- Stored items
-------

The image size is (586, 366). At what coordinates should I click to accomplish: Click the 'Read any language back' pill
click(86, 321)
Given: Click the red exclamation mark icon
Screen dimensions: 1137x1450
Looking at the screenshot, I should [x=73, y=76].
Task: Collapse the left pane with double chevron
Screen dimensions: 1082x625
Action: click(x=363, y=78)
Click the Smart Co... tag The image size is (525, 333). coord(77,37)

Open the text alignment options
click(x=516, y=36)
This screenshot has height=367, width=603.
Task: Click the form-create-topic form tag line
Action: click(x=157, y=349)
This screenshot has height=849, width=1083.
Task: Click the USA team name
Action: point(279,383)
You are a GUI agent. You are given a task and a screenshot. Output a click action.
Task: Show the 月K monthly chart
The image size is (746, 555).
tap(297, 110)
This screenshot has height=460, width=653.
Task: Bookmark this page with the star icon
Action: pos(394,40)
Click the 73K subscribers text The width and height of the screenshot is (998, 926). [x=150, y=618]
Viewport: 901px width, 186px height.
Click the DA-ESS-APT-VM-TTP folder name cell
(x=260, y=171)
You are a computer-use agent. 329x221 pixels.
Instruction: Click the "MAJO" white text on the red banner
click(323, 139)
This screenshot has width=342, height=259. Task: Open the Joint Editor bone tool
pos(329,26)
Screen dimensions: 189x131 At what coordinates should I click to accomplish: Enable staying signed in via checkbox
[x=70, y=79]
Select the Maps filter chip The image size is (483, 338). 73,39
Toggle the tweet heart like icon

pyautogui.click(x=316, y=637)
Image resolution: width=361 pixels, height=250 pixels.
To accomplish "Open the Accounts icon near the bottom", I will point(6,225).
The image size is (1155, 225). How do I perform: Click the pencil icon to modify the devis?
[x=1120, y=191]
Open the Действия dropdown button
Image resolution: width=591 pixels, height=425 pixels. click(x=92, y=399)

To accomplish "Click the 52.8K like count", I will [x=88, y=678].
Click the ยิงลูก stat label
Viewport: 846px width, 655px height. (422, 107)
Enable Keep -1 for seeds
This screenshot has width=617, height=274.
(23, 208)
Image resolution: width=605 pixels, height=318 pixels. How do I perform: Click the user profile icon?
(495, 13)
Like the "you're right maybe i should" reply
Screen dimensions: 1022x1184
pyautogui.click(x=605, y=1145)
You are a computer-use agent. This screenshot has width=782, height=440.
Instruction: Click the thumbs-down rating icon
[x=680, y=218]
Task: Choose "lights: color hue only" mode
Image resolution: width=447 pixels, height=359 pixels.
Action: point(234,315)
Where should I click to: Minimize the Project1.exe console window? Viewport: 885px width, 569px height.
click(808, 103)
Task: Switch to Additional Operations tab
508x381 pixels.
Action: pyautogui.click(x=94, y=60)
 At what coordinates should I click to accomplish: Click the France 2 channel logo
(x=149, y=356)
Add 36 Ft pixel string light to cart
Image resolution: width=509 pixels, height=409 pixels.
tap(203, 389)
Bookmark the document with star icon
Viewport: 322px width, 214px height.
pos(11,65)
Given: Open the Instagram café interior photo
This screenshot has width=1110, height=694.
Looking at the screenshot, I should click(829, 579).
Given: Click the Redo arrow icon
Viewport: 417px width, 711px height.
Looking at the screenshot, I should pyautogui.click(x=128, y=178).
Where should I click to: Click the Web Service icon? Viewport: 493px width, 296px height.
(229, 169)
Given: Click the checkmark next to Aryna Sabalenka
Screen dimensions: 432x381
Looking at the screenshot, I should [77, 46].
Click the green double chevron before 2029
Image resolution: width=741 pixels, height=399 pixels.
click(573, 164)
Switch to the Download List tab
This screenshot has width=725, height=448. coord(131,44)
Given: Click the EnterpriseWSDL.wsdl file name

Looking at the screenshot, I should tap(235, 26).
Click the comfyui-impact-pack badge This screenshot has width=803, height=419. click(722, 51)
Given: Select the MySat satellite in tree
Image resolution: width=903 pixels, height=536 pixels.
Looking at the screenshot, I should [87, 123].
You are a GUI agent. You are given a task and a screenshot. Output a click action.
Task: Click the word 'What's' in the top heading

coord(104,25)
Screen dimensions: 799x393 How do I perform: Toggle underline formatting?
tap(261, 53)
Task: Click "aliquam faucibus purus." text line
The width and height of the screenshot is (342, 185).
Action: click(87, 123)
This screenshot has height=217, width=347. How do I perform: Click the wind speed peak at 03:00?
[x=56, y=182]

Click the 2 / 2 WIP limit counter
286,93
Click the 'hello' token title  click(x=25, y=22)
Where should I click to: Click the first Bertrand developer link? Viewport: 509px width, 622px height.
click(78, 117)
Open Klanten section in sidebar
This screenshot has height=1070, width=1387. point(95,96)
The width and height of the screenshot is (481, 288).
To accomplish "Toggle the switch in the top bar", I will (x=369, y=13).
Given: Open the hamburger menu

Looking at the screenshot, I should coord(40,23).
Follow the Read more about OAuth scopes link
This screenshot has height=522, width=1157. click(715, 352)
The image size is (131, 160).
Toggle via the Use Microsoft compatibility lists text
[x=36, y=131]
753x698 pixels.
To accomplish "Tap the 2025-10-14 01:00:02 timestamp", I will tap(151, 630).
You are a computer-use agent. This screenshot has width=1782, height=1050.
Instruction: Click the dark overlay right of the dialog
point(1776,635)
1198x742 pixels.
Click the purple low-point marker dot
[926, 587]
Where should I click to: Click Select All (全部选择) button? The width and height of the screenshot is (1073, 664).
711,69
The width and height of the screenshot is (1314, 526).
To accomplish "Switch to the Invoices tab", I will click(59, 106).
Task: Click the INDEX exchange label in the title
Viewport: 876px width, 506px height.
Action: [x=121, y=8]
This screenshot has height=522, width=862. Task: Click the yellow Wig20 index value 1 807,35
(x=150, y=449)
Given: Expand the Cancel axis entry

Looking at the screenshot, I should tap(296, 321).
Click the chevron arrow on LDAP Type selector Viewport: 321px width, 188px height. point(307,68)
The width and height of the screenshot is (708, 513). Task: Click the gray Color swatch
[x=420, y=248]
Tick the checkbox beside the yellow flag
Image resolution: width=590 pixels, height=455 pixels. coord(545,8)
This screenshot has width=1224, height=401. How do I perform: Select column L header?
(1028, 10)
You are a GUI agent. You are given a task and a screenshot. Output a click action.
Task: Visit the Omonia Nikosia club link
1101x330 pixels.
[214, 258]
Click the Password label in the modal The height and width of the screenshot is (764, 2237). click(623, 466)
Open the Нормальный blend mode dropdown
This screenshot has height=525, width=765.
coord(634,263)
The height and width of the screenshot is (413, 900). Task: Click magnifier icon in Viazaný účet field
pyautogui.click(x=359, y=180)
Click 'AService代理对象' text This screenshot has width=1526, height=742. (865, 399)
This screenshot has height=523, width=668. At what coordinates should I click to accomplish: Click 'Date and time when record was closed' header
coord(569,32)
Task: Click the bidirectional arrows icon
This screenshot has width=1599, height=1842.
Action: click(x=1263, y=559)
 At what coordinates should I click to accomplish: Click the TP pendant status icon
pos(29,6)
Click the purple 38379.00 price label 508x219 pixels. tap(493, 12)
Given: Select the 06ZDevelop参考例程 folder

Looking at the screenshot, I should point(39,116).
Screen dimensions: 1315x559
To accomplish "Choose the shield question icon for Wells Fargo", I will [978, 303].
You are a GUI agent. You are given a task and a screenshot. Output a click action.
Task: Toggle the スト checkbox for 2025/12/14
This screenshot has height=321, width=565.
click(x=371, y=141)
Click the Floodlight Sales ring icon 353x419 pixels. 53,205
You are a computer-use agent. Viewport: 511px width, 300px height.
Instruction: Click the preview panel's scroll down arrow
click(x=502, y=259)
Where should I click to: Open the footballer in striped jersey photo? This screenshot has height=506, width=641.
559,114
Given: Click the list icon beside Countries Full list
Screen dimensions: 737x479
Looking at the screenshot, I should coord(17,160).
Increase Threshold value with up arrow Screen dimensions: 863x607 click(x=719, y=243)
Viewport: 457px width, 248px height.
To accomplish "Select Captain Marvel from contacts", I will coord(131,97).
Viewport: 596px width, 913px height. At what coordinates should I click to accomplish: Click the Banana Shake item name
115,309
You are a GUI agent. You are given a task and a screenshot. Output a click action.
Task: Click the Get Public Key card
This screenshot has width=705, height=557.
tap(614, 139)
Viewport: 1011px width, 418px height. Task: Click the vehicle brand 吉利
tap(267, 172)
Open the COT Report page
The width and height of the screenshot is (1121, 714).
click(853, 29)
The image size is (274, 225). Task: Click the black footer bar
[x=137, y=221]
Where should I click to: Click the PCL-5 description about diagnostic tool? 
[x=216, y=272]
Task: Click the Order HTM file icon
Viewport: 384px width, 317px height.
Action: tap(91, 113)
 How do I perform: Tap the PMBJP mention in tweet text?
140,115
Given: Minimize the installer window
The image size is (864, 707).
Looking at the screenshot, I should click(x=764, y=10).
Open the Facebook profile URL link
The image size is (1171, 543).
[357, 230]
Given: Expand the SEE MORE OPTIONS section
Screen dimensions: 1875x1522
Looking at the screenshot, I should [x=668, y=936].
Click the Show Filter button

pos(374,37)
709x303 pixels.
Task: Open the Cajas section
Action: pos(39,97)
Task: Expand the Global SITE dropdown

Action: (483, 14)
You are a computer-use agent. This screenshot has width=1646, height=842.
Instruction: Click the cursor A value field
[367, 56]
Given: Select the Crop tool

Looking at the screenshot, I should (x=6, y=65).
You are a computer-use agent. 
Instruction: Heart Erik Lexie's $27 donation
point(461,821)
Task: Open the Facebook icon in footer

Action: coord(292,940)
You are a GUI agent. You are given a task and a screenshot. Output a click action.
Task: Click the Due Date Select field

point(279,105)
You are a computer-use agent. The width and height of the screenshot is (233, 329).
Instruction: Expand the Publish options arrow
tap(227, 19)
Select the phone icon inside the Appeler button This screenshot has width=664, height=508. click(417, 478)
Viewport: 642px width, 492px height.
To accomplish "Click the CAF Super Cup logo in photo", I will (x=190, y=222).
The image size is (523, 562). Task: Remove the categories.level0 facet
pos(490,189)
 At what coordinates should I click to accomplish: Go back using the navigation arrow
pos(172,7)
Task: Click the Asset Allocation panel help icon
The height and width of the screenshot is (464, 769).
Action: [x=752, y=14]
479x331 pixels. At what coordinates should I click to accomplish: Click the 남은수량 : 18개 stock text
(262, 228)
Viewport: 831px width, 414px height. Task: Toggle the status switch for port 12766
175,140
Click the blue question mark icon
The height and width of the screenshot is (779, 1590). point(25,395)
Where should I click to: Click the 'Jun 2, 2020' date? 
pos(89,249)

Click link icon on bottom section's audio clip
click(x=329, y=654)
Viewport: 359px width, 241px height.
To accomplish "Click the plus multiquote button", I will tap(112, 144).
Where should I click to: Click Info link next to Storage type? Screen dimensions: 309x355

-------

- TASK DETAILS
Only the line that contains "Instruction: Expand the Publish options arrow" and the lines after it, through the end of the data above, are to be repeated exactly.

- ANSWER TO THIS TASK
Instruction: Expand the Publish options arrow
tap(227, 19)
Select the phone icon inside the Appeler button This screenshot has width=664, height=508. click(417, 478)
Viewport: 642px width, 492px height.
To accomplish "Click the CAF Super Cup logo in photo", I will (x=190, y=222).
The image size is (523, 562). Task: Remove the categories.level0 facet
pos(490,189)
 At what coordinates should I click to accomplish: Go back using the navigation arrow
pos(172,7)
Task: Click the Asset Allocation panel help icon
The height and width of the screenshot is (464, 769).
Action: [x=752, y=14]
479x331 pixels. At what coordinates should I click to accomplish: Click the 남은수량 : 18개 stock text
(262, 228)
Viewport: 831px width, 414px height. Task: Toggle the status switch for port 12766
175,140
Click the blue question mark icon
The height and width of the screenshot is (779, 1590). point(25,395)
Where should I click to: Click the 'Jun 2, 2020' date? 
pos(89,249)

Click link icon on bottom section's audio clip
click(x=329, y=654)
Viewport: 359px width, 241px height.
To accomplish "Click the plus multiquote button", I will tap(112, 144).
Where should I click to: Click Info link next to Storage type? Screen dimensions: 309x355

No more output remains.